可愛い娘ばかりいるスナックが2次会で、解散後は、やはりどこかの会社の関係で格安になった、マリオットアソシアホテルの35階の豪華な部屋で、綺麗な名古屋の夜景を見ながらぐっすり・・・いい夢を見ました。
この記事の載る「文芸春秋」(何月号?)は5月の連休明けに発売だそうです(記事の中ではそこそこ大きな集合写真と、簡単な学校紹介だけです。個々の紹介等は皆無です)。




以前、東京ニューシティ管弦楽団の伴奏でモーツアルトのレクイエムを歌い、その時のステマネさんのお誘いで演奏会に行って以来、音楽のなかに何かを再発見しようと言う内藤彰の音楽に共感を覚え、会場の片隅で声援を送っているものです。
偶然、オーケストラのHPからこのブログを見つけ、驚きました。内藤さんが旭丘高校の出身とは知りませんでした。

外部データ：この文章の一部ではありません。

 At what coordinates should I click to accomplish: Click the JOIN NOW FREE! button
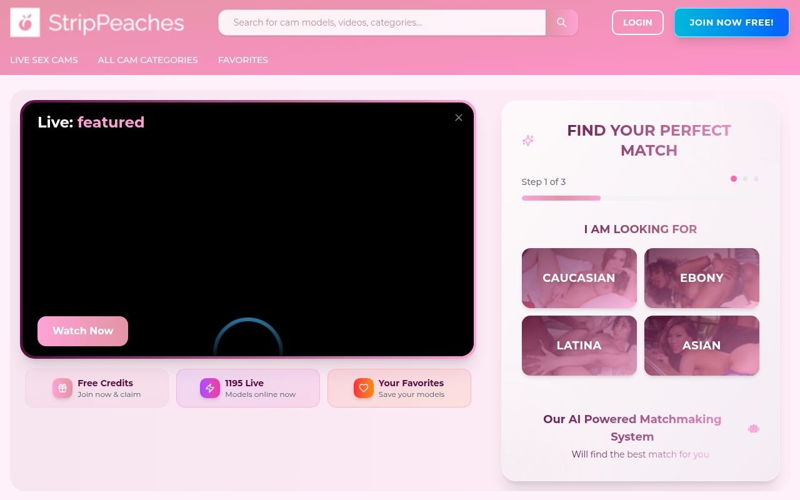point(731,23)
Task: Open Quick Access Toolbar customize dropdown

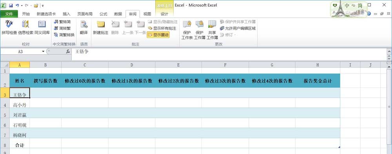Action: 43,5
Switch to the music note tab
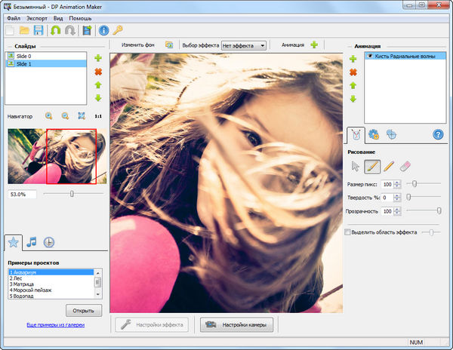Image resolution: width=453 pixels, height=350 pixels. point(32,242)
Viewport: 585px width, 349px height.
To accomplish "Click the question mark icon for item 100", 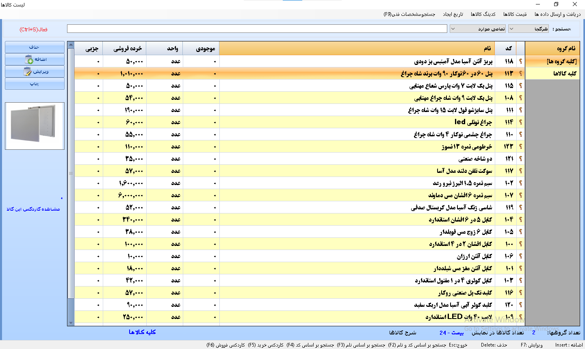I will [520, 244].
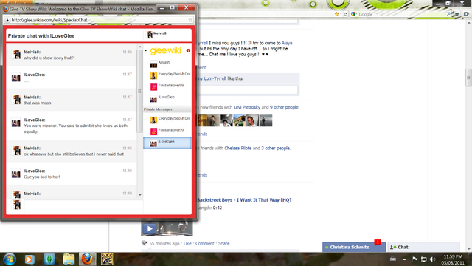The image size is (472, 266).
Task: Click the volume speaker tray icon
Action: tap(433, 259)
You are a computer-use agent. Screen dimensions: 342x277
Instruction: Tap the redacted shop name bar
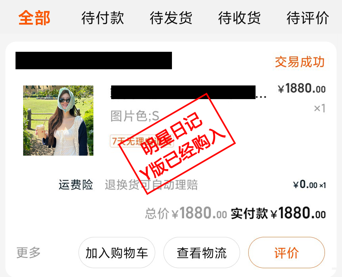[93, 61]
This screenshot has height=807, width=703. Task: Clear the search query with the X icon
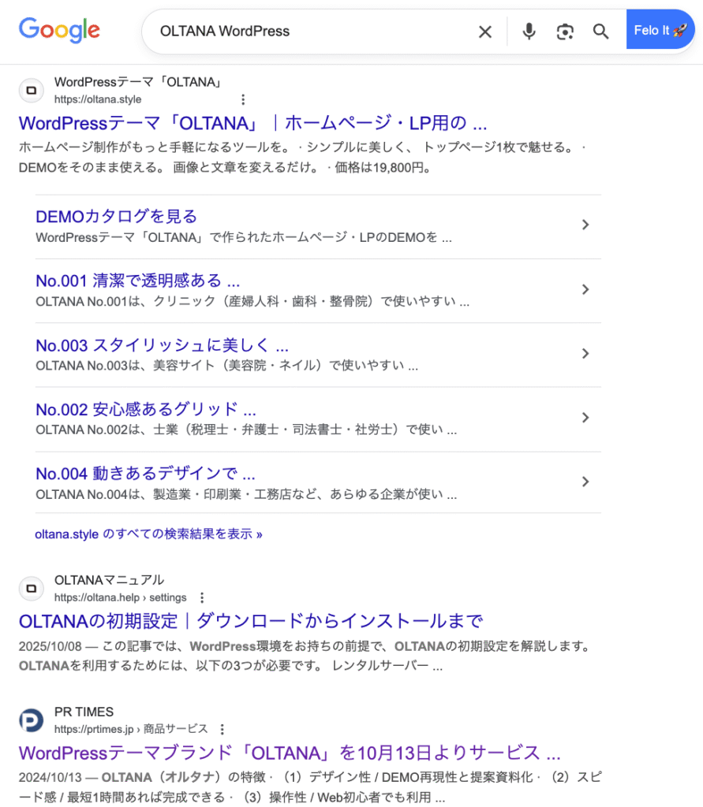pos(484,31)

当方は本文中の「胸をどきどきさせた女子高」の近くの高校に通っていました。どういう経緯か覚えていないのですが、旭丘の人とこの女子高生と一緒に混声合唱をやったこともいい思い出です。なんだか懐かしい風景を思い出させて頂き有難うございました。
コメント by 伊藤正文 — 2008/4/15 火曜日 @ 8:54:29
内藤さん
たまたま楽団のHPからこのブログの存在を知りました。
文芸春秋を拝見しました。何故内藤さんがいるのか不思議に
思っていましたが、そういうことだったのですね。
懐かしい同級生の顔をみるのは楽しみです。いずれここに
18期の同期が出るだろうとは思っていました。
元議員のH女史あたりも顔を出すのかなとおもいましたが・・
コメント by 片山芳洋 — 2008/5/28 水曜日 @ 13:08:49
(義理で行くわけではなくて)聴きたいから、時折 定期演奏会に足を運んでいる、音楽を職業としている者です。
此の度「文芸春秋」に、こちらの楽団の内藤さんが顔を出されたことは不思議なことではありません。こちらの楽団は高度な演奏レベルでの個性化で成果を生み出しつつあり、音楽の諸専門誌のみならず国外でも高い評価を得ているわけですから。
また(音楽専門ではない)一般誌に登場されたことはこちらの楽団のみならず、クラシック音楽界全体にとって大変喜ばしいことです。少しでも、一般の人々の目がクラシック音楽に向き、聴いていただければ、人々の心は潤うでしょう!
*「文芸春秋」のみならず、マスメディアがこうした形で「人」を
取り上げるのは、わざわざ「人」を一流、二流と差別する為ではなく、(ここでは「元〜」と言うことではなく、「現在 活躍している人」を取り上げるとのこと)励まし応援する意味もあるの
ではないでしょうか!
このブログを読んで、大きく感じ入ったことがあります。
それは、内藤さんの高校の同期生の方達の、内藤さん(楽団)を、育てようとする品性のある温かい心です。